Key Issues in Big Data Management
1. Data Security and Privacy
Security concerns are paramount; large datasets are attractive targets for cybercriminals (Shabtai et al., 2012). Data breaches can lead to confidentiality violations, financial losses, and reputational damages (Romanosky, 2016). Privacy challenges stem from the need to comply with regulations such as GDPR, which impose strict controls on personal data handling (Tikkinen-Piri et al., 2018).
2. Data Quality and Governance
Ensuring data accuracy, consistency, and integrity is complex at large scale (Batini et al., 2015). Poor data quality hampers insights and decision-making, emphasizing the necessity for effective governance frameworks (Khatri & Brown, 2010). CIOs face the task of implementing policies to manage data lifecycle and establish accountability structures.
3. Analytics and Skill Gaps
Transforming big data into actionable insights requires advanced analytical techniques and skilled personnel (Manyika et al., 2011). The shortage of data scientists and analysts poses a significant barrier, compelling organizations to invest heavily in training and technology (Davenport & Harris, 2017).
4. Ethical and Legal Considerations
The ethical use of big data involves concerns related to consent, bias, and the potential misuse of information (Boyd & Crawford, 2012). Legal frameworks vary across jurisdictions, creating compliance complexities for global organizations (Tikkinen-Piri et al., 2018). CIOs must navigate these issues carefully to mitigate legal risk and uphold corporate social responsibility.
Conclusion
Big data represents both a tremendous opportunity and a significant challenge for CIOs in contemporary organizations. Its effective management encompasses security, quality, analytical capacity, and legal-ethical compliance. As technology advances, CIOs must stay abreast of emerging trends, invest in suitable skills and tools, and develop comprehensive governance strategies to harness big data's potential responsibly. The literature underscores the importance of proactive leadership and strategic planning in addressing these issues, ultimately influencing organizational success in the digital era.
References
- Batini, C., Bozzon, A., Furfaro, R., & Pagani, P. (2015). Data quality and governance challenges in big data projects. IEEE Software, 32(5), 54-61.

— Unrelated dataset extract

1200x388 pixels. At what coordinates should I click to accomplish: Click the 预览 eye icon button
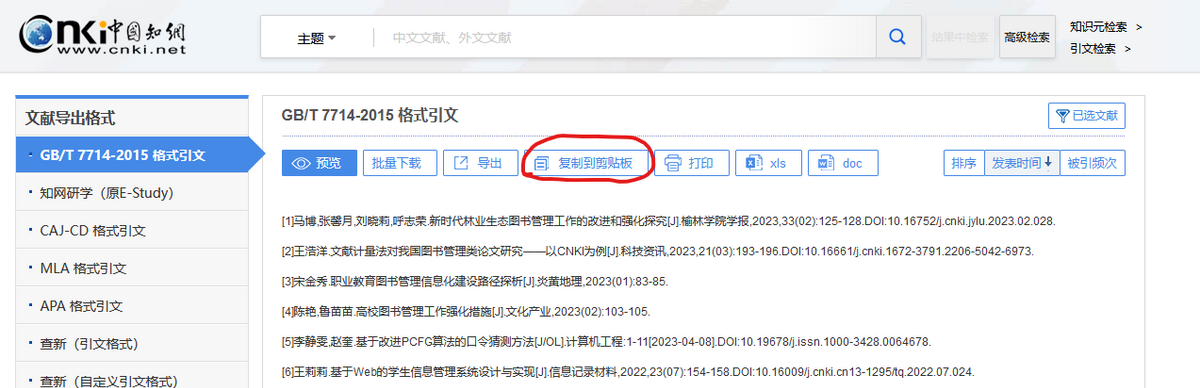(x=319, y=163)
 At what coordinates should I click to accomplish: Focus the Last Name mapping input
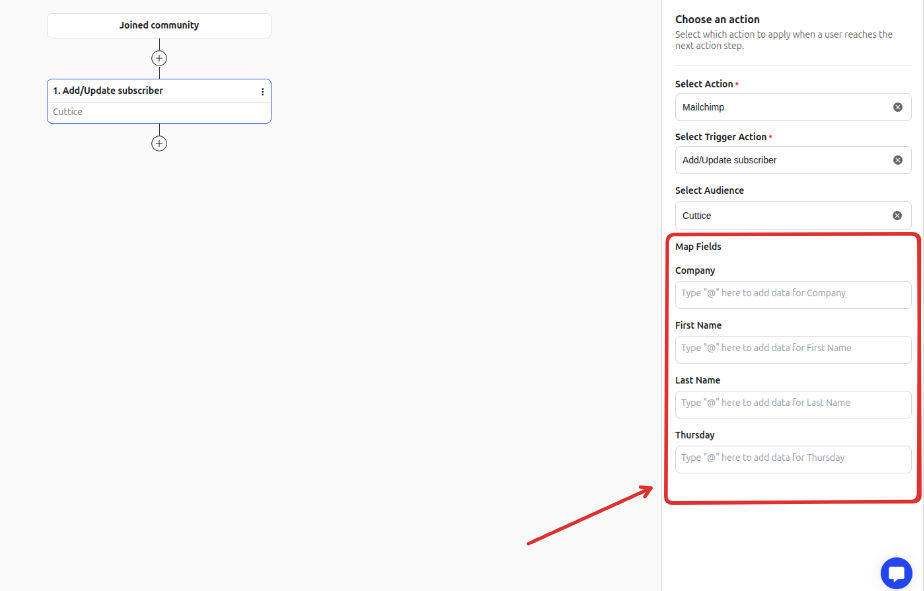(x=793, y=404)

- Boyd, D., & Crawford, K. (2012). Critical questions for big data: Provocations for a cultural, technological, and scholarly phenomenon. Information, Communication & Society, 15(5), 662-679.
- Davenport, T. H., & Harris, J. G. (2017). Competing on analytics: The new science of winning. Harvard Business Review Press.
- Gandomi, A., & Haider, M. (2015). Beyond the hype: Big data concepts, methods, and analytics. International Journal of Information Management, 35(2), 137-144.
- Khatri, V., & Brown, C. V. (2010). Designing data governance. Communications of the ACM, 53(1), 148-152.
- Kitchin, R. (2014). The real-time city? Big data and smart urbanism. GeoJournal, 79(1), 1-14.
- Manyika, J., et al. (2011). Big data: The next frontier for innovation, competition, and productivity. McKinsey Global Institute.
- Romanosky, S. (2016). Examining the costs and causes of cyber incidents. Journal of Cybersecurity, 2(2), 121-135.
- Tikkinen-Piri, C., Rohunen, A., & Markkula, J. (2018). EU general data protection regulation: Changes and implications for personal data collecting companies. Computer Law & Security Review, 34(1), 134-153.
- Shabtai, A., Kanonov, U., Dolev, S., & Glezer, C. (2012). Securing Android: An analysis of issues, malware, and defenses. IEEE Security & Privacy, 10(2), 24-33.